Sen. Casey introduced the Medicare Beneficiary Preservation Choice Act, which attempted to change the Affordable Care Act by allowing recipients to change plans in the first three months.

"This legislation makes a simple change to existing law that can be a big help to older Americans who want to change their Medicare Advantage plans," said Casey. "This is an example of a change that can be made to improve the health care law that has broad support."

Casey also introduced the Pregnancy Assistance Fund Expansion Act, which would amend Obamacare by creating additional funding for pregnant and parenting teens and women.

The seven remaining Democratic senators—Tester, McCaskill, Brown, Nelson, Donnelly, Baldwin, and Stabenow—have all expressed support for the Affordable Care Act and opposition to the American Health Care Act, the Republican replacement legislation to Obamacare.
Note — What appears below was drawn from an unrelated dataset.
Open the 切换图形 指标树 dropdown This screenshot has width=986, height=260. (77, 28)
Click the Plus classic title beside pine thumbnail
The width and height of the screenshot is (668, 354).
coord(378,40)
While Sen. Tester has said he is open to repealing and replacing the Affordable Care Act, he neither introduced any legislation that would reform it nor supports the American Health Care Act.

"There were plenty of mistakes made with the [Affordable Care Act], there's no doubt about that," Tester said. "It hasn't been improved. We can either work to improve that or repeal it and replace it with something better. I'm open to either one."

Tester said the Republican replacement is a step backwards.

"I think we need to make sure we're improving things and not taking a step backwards, because if we get into the area of shifting costs again, where people don't have insurance and they get sick, or they end up having an accident and not being able to pay for that health care, somebody else is going to pay for it."

Sen. McCaskill, like Tester, does not support the American Health Care Act, calling it a disaster.

"Trumpcare is a disaster for Missouri, and for the 24 million Americans who in the next 10 years would lose health insurance because of it," said McCaskill. "It would only really help insurance companies, their highly-paid CEOs, and the very wealthy."

Sen. Sherrod Brown said the Republican replacement is heartless and bad for his state of Ohio. "This bill threatens the health care coverage of nearly 1 million Ohioans, including 200,000 currently battling addiction, and allows companies to jack up prices on people with preexisting conditions like asthma and diabetes," he said.

Both senators Nelson and Baldwin wrote a letter to Senate Majority Leader Mitch McConnell (R., Ky.) to not take up the American Health Care Act.

"The bill removes the requirement that insurers provide minimum levels of coverage for the cost of covered services, which will mean that consumers will have to pay more out-of-pocket for their health care needs," the senators wrote. "This, coupled with insufficient premium tax credits, the repeal of the cost-sharing subsidies, and high-risk pools, will substantially hinder access to care for those with mental health and substance abuse disorders."

Sen. Donnelly said that the Republican replacement was "disastrous." "This bill would make it tougher and more expensive for people—including those with preexisting conditions—to get coverage, harder to access opioid and heroin treatment programs, and raise premiums on older Americans," he said.

Even though Sen. Stabenow said she was "committed to working across the aisle to lower health care costs," she said she would strongly oppose the AHCA.

"House Republicans instead passed a plan today that would raise costs for Michigan families, eliminate protections if you or a family member has a preexisting condition like cancer or a heart condition, and take us back to the days when insurance companies were in charge of your health care."

The Washington Free Beacon reached out to the ten senator's offices for comment. Sen. Brown's office replied with a statement criticizing the AHCA and Sen. Heitkamp's office replied with legislation she has worked on to reform Obamacare. No other office responded.